:: WORK INSTRUCTIONS ::
Filter the listing below down to the lines that contain the string "beside", matching case exactly, and copy each such line.

:: RECORDED DATA ::
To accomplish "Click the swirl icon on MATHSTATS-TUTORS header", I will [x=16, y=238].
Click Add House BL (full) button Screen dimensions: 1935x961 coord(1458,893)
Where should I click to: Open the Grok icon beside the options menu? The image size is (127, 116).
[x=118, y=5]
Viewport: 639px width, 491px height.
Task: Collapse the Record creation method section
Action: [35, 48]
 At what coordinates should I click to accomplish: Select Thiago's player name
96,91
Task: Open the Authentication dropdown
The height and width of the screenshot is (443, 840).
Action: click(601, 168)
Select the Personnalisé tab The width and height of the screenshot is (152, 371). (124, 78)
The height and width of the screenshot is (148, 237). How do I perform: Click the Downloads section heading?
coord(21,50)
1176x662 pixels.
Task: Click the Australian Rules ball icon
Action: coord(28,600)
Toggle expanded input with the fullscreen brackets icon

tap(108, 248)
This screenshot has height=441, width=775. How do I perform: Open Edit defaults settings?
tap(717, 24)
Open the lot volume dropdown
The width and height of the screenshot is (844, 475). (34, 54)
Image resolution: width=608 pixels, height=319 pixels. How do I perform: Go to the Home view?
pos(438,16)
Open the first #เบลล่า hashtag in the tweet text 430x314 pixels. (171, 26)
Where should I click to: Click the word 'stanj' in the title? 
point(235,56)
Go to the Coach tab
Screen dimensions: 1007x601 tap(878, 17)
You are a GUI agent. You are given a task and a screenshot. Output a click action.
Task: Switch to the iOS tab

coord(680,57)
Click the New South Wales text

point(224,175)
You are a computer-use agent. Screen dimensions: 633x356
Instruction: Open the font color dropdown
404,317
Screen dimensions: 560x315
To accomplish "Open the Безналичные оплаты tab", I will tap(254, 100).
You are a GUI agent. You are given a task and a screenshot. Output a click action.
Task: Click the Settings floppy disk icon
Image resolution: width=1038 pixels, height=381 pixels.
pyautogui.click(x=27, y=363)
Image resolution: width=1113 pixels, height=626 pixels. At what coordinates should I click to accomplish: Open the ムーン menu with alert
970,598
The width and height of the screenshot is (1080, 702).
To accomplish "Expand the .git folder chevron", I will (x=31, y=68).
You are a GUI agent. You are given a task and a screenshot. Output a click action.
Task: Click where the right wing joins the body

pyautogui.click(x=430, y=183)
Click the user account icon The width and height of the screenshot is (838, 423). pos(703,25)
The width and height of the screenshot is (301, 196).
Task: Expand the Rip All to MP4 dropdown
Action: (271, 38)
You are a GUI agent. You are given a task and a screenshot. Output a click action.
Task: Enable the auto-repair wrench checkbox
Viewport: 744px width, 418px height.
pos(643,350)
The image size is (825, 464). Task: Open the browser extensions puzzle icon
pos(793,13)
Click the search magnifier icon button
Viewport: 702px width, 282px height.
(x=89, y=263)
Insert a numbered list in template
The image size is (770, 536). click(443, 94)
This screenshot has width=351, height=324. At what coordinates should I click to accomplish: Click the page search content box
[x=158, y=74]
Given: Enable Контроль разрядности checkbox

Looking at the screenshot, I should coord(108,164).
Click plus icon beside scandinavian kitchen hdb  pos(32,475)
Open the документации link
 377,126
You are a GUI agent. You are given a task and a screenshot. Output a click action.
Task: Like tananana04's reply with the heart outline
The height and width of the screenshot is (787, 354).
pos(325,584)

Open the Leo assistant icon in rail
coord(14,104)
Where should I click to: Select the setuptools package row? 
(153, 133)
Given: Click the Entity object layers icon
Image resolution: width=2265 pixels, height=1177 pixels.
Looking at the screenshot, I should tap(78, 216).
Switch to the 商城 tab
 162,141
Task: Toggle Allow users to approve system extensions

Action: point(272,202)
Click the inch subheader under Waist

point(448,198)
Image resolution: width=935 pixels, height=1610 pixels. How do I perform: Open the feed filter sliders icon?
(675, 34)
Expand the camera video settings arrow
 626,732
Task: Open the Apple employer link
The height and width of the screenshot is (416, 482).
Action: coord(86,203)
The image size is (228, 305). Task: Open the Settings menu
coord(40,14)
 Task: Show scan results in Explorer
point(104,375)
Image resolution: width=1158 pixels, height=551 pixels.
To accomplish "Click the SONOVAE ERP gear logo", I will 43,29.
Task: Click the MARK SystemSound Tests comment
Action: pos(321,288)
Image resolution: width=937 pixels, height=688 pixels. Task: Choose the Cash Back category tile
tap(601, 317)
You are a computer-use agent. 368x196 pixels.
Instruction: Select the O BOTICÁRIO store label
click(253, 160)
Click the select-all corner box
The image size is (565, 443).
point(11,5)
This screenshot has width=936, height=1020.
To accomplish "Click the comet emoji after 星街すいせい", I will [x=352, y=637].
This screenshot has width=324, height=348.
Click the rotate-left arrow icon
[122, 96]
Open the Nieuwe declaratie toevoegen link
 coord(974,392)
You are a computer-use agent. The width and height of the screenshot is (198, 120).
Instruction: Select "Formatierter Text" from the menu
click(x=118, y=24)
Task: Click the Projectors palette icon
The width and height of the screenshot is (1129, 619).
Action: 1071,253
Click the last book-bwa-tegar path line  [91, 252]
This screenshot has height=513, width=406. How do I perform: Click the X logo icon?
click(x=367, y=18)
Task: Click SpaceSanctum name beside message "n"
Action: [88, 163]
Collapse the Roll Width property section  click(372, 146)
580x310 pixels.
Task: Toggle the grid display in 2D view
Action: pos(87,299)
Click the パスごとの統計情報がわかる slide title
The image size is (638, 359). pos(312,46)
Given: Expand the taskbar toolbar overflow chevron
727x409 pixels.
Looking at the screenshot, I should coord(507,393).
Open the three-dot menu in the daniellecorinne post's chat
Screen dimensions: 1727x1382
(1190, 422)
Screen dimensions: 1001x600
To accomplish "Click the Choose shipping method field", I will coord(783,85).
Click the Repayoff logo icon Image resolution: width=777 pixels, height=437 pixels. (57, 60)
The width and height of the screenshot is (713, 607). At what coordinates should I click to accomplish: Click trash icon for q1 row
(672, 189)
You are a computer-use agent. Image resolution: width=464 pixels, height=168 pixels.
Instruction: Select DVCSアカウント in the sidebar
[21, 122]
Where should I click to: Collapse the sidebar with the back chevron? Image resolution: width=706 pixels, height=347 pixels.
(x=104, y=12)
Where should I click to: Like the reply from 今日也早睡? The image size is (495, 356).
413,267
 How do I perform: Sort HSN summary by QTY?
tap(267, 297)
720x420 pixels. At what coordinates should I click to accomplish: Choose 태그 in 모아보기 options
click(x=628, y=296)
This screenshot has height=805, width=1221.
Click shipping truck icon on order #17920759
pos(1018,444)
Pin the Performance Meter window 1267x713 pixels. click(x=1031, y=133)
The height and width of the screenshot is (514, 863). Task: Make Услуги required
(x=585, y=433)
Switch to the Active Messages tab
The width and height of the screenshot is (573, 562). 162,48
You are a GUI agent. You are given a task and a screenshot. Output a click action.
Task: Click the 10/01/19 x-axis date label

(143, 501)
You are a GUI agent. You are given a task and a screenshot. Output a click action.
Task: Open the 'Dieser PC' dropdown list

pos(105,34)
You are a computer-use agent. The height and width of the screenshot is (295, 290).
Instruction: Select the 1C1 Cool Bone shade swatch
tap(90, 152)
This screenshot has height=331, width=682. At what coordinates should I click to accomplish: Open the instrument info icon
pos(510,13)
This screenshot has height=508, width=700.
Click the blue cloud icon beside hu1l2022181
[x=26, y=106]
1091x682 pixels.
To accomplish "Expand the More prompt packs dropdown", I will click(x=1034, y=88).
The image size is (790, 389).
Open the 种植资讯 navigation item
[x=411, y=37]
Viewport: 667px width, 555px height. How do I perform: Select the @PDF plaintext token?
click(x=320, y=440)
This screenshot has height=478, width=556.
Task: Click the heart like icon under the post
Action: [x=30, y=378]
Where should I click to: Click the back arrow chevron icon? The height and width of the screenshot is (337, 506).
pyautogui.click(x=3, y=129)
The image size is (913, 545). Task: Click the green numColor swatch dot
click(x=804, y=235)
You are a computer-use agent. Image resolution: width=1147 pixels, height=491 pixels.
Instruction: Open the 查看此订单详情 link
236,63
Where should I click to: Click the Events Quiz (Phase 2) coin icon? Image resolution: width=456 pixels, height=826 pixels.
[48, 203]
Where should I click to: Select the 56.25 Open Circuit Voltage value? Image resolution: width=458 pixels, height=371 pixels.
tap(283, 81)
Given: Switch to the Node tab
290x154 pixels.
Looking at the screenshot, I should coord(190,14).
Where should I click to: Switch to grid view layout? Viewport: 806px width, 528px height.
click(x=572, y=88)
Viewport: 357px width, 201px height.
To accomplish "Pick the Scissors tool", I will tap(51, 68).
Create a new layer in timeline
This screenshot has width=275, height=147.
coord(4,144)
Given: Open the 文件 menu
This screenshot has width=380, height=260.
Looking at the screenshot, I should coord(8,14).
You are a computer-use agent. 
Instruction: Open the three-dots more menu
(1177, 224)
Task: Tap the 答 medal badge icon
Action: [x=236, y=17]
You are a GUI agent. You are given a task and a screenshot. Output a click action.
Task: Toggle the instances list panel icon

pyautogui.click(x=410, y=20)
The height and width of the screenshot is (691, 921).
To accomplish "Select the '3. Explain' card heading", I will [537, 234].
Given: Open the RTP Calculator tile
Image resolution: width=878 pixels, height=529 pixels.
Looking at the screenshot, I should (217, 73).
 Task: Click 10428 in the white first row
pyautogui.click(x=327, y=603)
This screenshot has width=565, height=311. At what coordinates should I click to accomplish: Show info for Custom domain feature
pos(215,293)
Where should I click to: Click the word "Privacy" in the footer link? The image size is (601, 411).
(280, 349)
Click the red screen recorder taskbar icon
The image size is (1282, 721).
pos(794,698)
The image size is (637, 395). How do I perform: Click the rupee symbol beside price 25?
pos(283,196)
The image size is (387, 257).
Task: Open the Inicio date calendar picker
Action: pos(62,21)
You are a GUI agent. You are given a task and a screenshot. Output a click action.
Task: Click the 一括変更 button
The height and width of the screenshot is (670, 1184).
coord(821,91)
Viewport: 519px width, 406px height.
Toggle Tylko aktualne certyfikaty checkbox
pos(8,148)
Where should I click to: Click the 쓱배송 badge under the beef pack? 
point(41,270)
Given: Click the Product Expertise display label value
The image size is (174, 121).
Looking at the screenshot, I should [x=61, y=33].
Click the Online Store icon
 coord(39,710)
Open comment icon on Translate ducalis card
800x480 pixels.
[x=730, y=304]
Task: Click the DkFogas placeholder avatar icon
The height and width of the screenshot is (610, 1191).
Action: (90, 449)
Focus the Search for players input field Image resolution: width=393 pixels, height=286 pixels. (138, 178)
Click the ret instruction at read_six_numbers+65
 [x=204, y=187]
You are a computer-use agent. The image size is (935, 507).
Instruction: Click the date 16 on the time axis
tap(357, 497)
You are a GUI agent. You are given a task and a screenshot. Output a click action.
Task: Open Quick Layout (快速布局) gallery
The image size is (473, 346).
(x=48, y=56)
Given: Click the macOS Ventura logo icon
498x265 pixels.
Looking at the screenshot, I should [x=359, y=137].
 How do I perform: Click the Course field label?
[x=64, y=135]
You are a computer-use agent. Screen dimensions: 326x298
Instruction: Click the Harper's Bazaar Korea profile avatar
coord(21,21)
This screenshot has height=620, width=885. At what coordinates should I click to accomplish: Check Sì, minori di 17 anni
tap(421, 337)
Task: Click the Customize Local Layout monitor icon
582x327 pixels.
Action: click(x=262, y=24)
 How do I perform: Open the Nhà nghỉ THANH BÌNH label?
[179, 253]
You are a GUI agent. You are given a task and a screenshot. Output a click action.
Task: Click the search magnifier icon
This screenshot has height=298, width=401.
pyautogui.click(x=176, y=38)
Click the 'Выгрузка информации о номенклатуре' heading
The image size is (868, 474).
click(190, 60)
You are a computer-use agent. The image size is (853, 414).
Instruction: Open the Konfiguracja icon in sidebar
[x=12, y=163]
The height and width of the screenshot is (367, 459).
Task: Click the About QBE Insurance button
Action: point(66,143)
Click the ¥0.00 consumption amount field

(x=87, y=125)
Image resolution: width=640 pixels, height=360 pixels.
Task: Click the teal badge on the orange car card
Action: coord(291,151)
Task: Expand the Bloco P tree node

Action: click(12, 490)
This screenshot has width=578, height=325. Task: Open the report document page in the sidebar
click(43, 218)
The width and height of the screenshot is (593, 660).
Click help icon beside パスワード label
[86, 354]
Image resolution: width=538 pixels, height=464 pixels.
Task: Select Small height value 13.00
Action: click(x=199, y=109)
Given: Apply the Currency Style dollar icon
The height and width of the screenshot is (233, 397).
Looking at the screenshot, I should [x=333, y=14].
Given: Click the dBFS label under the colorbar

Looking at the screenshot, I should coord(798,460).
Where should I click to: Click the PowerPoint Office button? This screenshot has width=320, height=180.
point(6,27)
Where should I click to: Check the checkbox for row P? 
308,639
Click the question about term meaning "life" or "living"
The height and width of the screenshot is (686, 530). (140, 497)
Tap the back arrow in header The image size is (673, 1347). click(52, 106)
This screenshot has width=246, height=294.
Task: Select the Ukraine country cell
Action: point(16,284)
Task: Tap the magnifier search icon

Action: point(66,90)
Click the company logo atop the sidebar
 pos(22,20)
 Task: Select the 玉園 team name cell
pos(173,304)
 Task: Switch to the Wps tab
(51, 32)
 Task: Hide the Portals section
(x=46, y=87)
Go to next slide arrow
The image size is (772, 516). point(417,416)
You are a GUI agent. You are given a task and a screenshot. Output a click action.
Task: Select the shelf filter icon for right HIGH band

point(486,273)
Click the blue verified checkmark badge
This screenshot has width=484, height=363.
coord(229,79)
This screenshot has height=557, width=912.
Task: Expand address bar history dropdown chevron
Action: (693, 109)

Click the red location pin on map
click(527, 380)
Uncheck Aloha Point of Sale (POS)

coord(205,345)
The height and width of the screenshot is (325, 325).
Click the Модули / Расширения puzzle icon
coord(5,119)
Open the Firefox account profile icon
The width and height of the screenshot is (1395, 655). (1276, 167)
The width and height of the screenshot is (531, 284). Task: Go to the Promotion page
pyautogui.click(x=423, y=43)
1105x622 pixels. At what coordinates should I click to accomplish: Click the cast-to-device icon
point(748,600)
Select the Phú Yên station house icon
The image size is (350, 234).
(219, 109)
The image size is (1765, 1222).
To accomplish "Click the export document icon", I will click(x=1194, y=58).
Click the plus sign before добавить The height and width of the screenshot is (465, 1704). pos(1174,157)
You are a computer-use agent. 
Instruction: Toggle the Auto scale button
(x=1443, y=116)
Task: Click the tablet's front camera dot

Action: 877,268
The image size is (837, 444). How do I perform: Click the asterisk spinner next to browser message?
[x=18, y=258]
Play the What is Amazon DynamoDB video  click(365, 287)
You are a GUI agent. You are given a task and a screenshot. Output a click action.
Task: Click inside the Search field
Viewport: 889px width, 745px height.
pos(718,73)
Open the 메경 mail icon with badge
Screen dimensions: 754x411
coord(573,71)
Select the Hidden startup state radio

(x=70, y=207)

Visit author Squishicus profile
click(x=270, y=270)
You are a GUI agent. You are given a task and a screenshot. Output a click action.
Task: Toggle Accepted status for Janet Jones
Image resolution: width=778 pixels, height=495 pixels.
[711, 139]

:: EXERCISE RESPONSE ::
Where should I click to: Open the Grok icon beside the options menu? The image size is (127, 116).
Click plus icon beside scandinavian kitchen hdb  pos(32,475)
Task: Click SpaceSanctum name beside message "n"
Click the blue cloud icon beside hu1l2022181
The image size is (637, 395). How do I perform: Click the rupee symbol beside price 25?
Click help icon beside パスワード label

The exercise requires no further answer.